With your experience, how do you make sure Cedar’s strategy aligns with U.S. AML standards while also navigating Africa’s diverse regulatory environments, which are often seen as complex and unique?

Well, we work closely with legal consultants across jurisdictions to ensure compliance, but also look for unique ways to interpret regulations. That sometimes means partnering with regulated institutions in specific markets, and other times building our own licensing infrastructure like what we’re setting up now in Canada and the U.S. What’s most important is always having local lawyers validate that our business model and operations are sound. Essentially, we can be seen as a payment orchestrator similar to the card network where it brings together different financial institutions.

Why is licensing important in the payments business, especially across borders?

Licensing is essential because it ensures we’re operating legally across jurisdictions and enables us to partner with top-tier financial institutions worldwide. To build trust and scale, you have to show that you’re running a clean and compliant business. The type of license you need does vary—fiat and crypto are regulated differently. That’s why Cedar is securing multiple licenses across jurisdictions, so we can confidently and legally support all of our money flows.

What licenses does Cedar have or is looking to get?

Cedar is currently in the process of obtaining its MSB license in Canada under FINTRAC, as well as registering with FinCEN in the United States.

What has been the most surprising thing you’ve learned from leading financial strategy at a fast-growing fintech?

One of the most interesting lessons is realizing that not everyone in this industry is a competitor. Even when two institutions seem to target the same clients, there’s often space for collaboration and if you share the same risk appetite and infrastructure, you can actually build stronger systems together. Partnerships—whether to expand networks, navigate jurisdictions, or strengthen relationships—are just as important as competition. When all is said and done, it’s those relationships that drive approvals, growth, and long-term success.

How is Cedar enhancing its compliance and monitoring processes to protect users from risks?

Cedar takes a very risk-based approach to compliance. We work primarily with importers and exporters dealing in physical goods, which means every transaction is backed by an invoice. That makes it much easier to research, validate, and approve transactions compared to service-based models. In B2B trade of physical goods, there’s always a clear paper trail: a chain of invoices, shipments, and payments, which greatly reduces the likelihood of money laundering or fraud. We’re also very deliberate about who we onboard. We don’t serve companies with business models that could expose our users to higher risks. And we always prioritize choosing the right partners and ensuring every transaction is transparent, traceable, and secure.

When you think about Cedar’s role in cross-border payments over the next few years, what excites you most about the direction we’re heading?

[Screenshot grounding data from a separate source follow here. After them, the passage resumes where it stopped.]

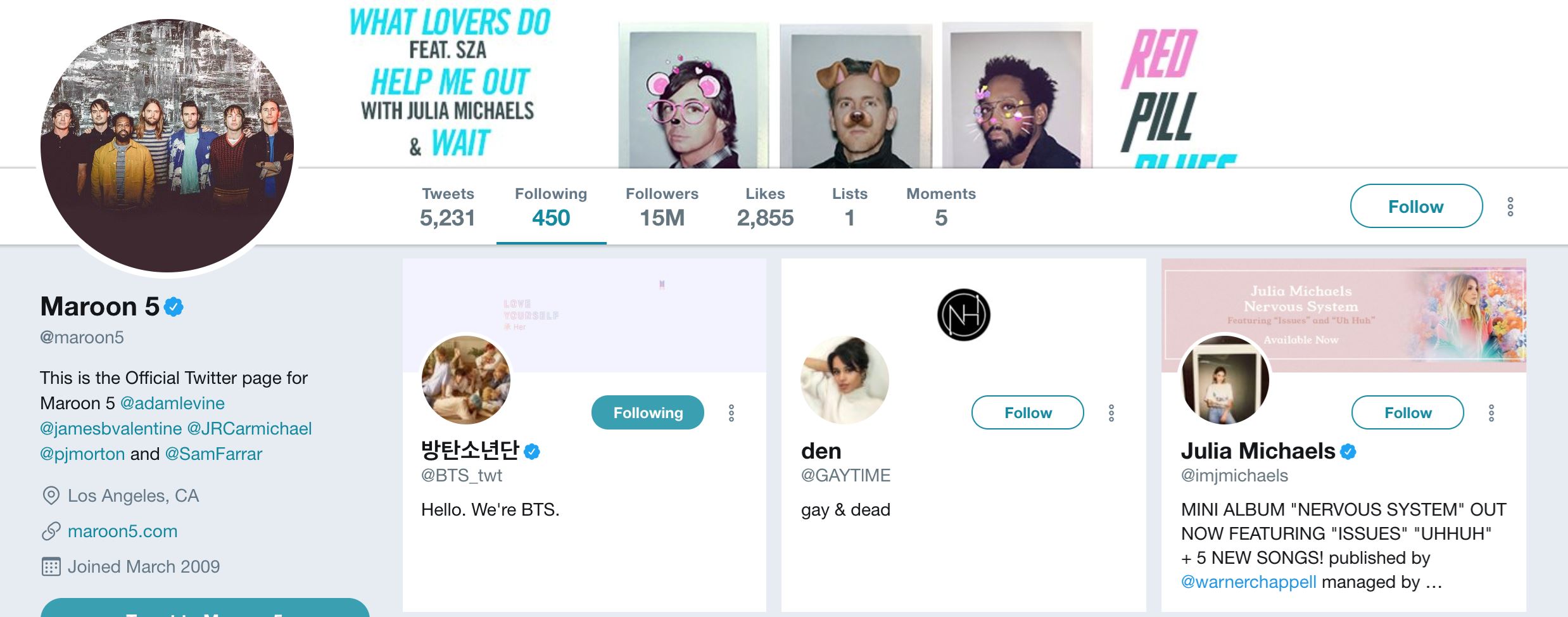Click the verified checkmark on the BTS card
The image size is (1568, 617).
[x=532, y=450]
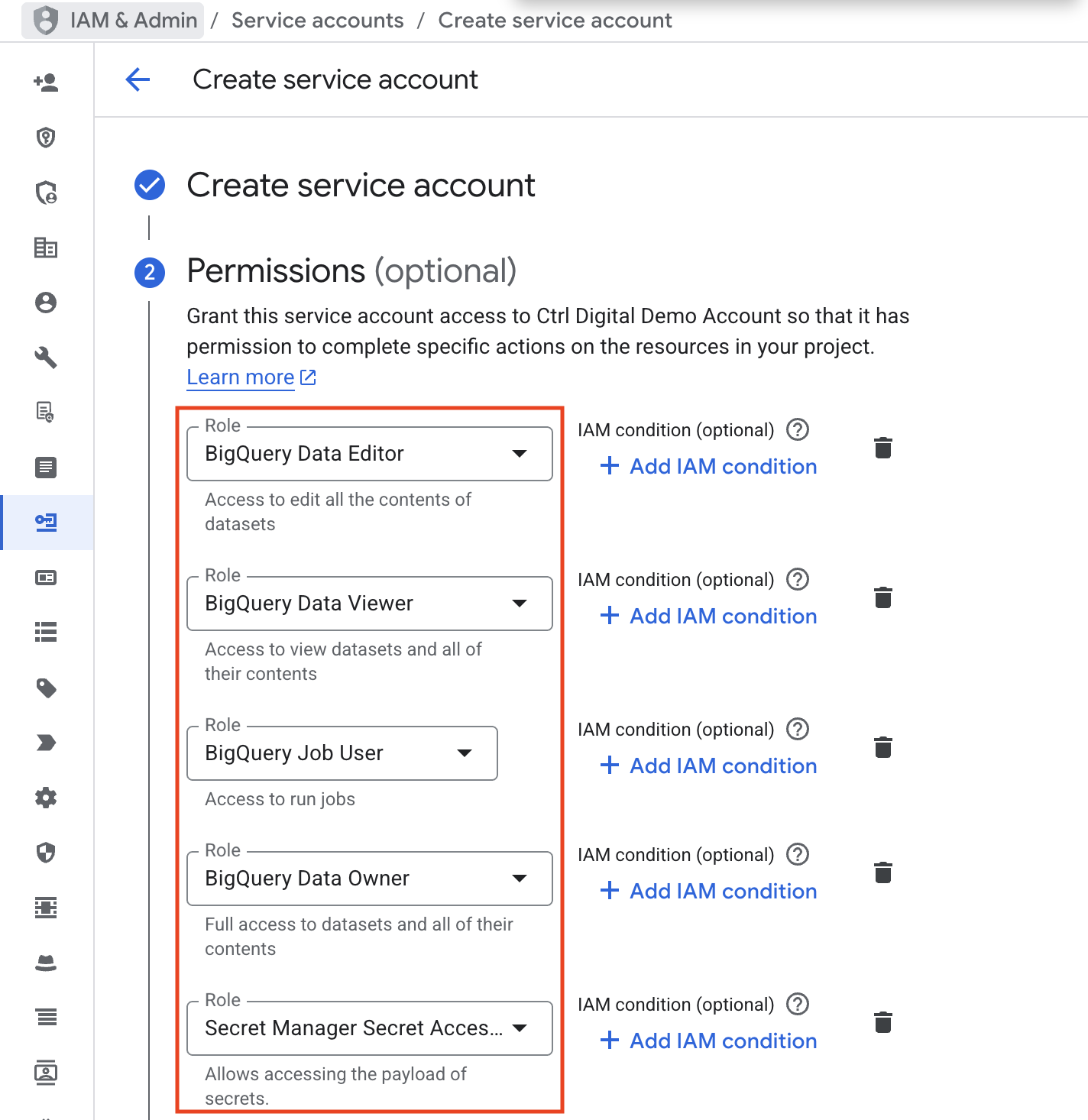Click the back arrow beside Create service account

[138, 79]
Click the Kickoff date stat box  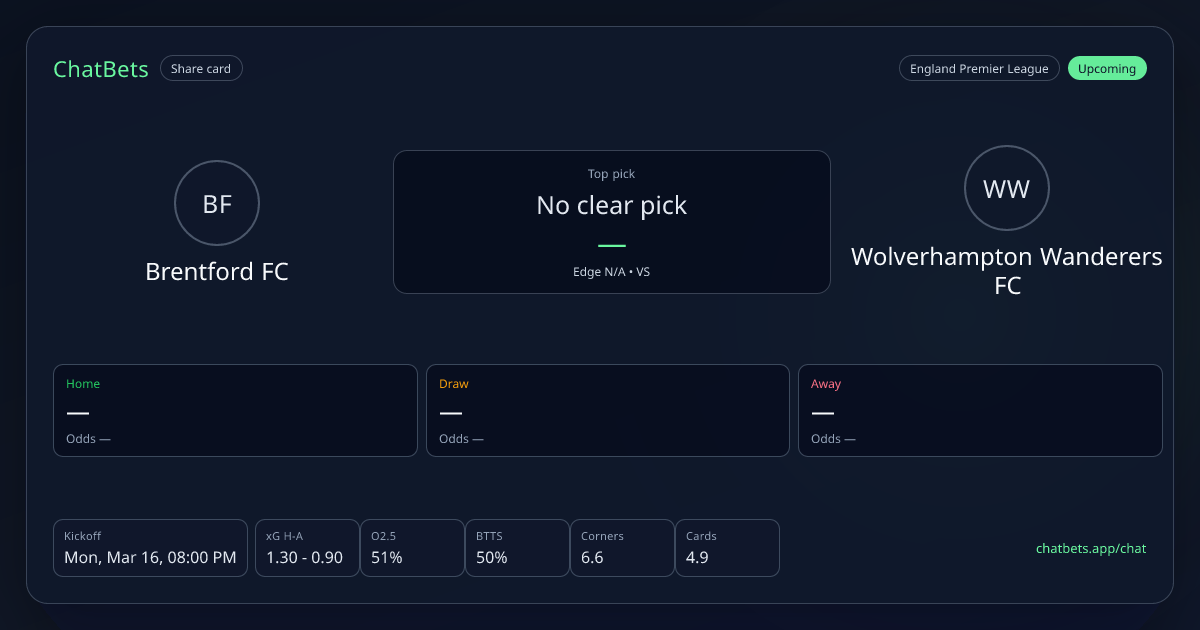pos(150,548)
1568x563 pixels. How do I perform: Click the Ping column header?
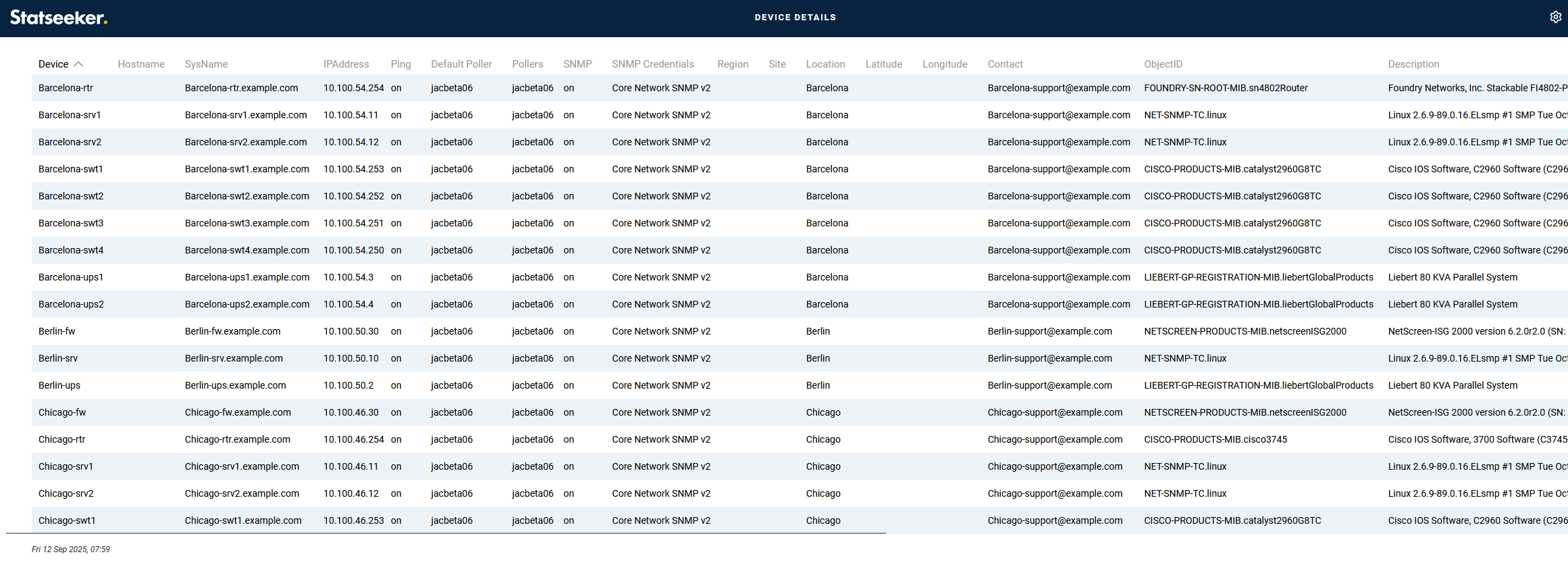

What excites me most is Cedar’s vision to expand our role as a true payment orchestrator, seamlessly connecting financial institutions and merchants around the world to make cross-border payments faster, simpler, and more efficient. By combining advanced technology with strong regulatory frameworks, we’re building toward a future where Cedar plays a role similar to what Visa is in card payments, but for global cross-border transactions.

Outside of work, what hobbies or interests do you enjoy that help you recharge or get inspired?

My biggest passion is horses. My daughter and I both ride and we actually own three horses. While she competes as a show jumper, I ride mostly for fun. For the longest time, horses have been a dream of mine, and we started riding more seriously during the pandemic. Also, I teach NIA, a movement practice that blends dance and martial arts. I don’t get to do it as much in the summer because mornings are for the horses, but it’s another activity that brings me a lot of joy.